The confidence survey asks builders to characterize current sales as “good,” “fair” or “poor” and to gauge prospective buyers’ traffic. It also asks participants to gauge the outlook for the next six months.

Confidence among builders in the Northeast had the biggest gain, with the index climbing four points to 19. The Northeast has the smallest survey sample and is therefore subject to greater month-to-month volatility, NAHB has said. It rose one point to 15 in the West and was unchanged at 17 in the South. Builder confidence in the Midwest fell two points to 10.

Combined sales of new and previously owned homes dropped in June to the lowest level of the year, according to reports from the Commerce Department and the National Association of Realtors.

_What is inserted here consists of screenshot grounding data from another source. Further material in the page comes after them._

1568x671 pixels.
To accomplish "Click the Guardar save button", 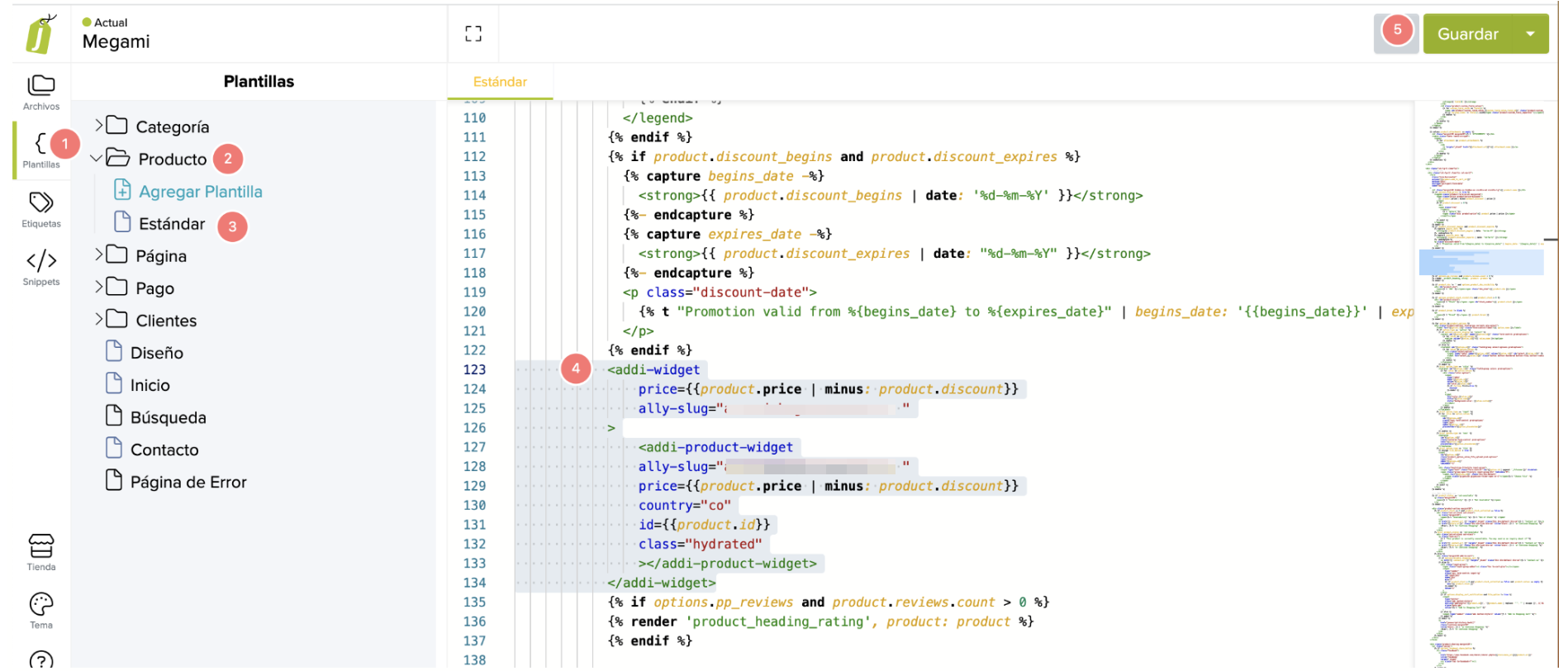I will tap(1467, 34).
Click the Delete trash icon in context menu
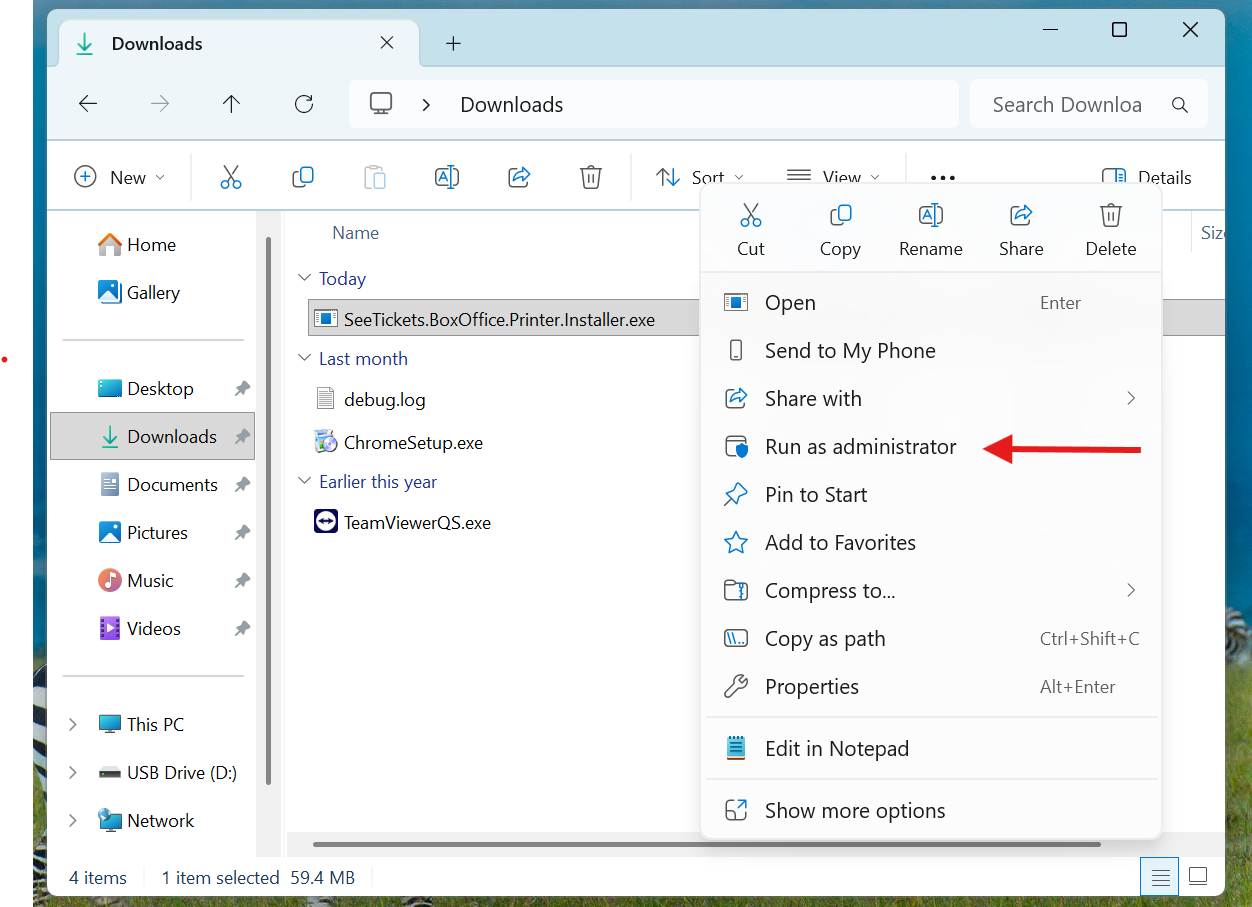 [1110, 216]
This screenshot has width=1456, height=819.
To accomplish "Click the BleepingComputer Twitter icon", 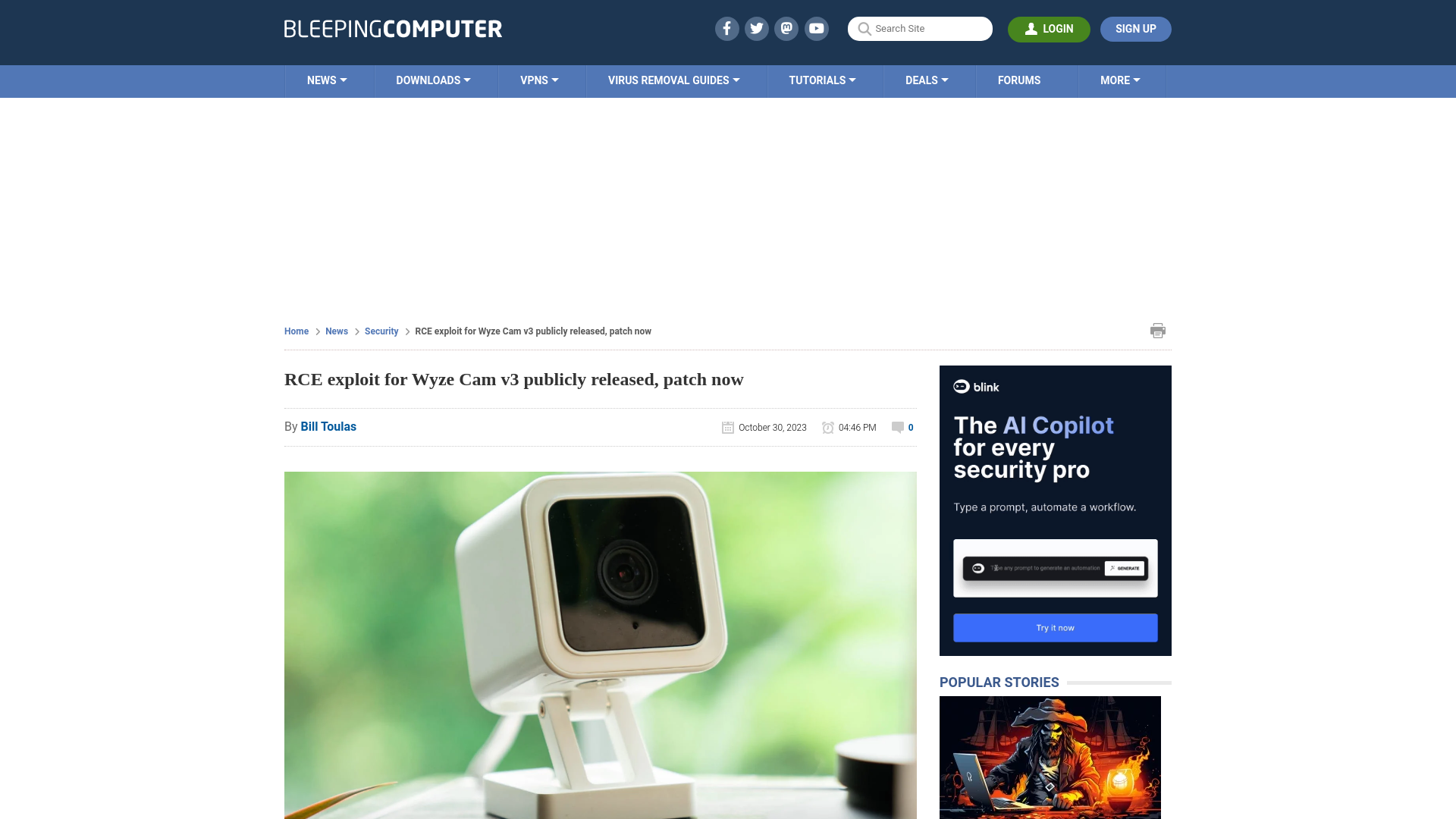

D.R. Horton, the second-largest homebuilder by revenue, last month reported third-quarter earnings that beat analyst estimates as cost cuts helped the Fort Worth, Texas-based company to cushion a decline in revenue.

“Nothing’s really strong out there, and I would reiterate that most of our markets continue to still be soft, softer, and softest,” Chief Executive Officer Donald Tomnitz said on a conference call with investors on July 28.

The median price of a single-family home declined in 109 metropolitan areas out of 150 measured in the second quarter as foreclosures that sell at cut-rate prices devalued real estate, the National Association of Realtors said in an Aug. 10 report.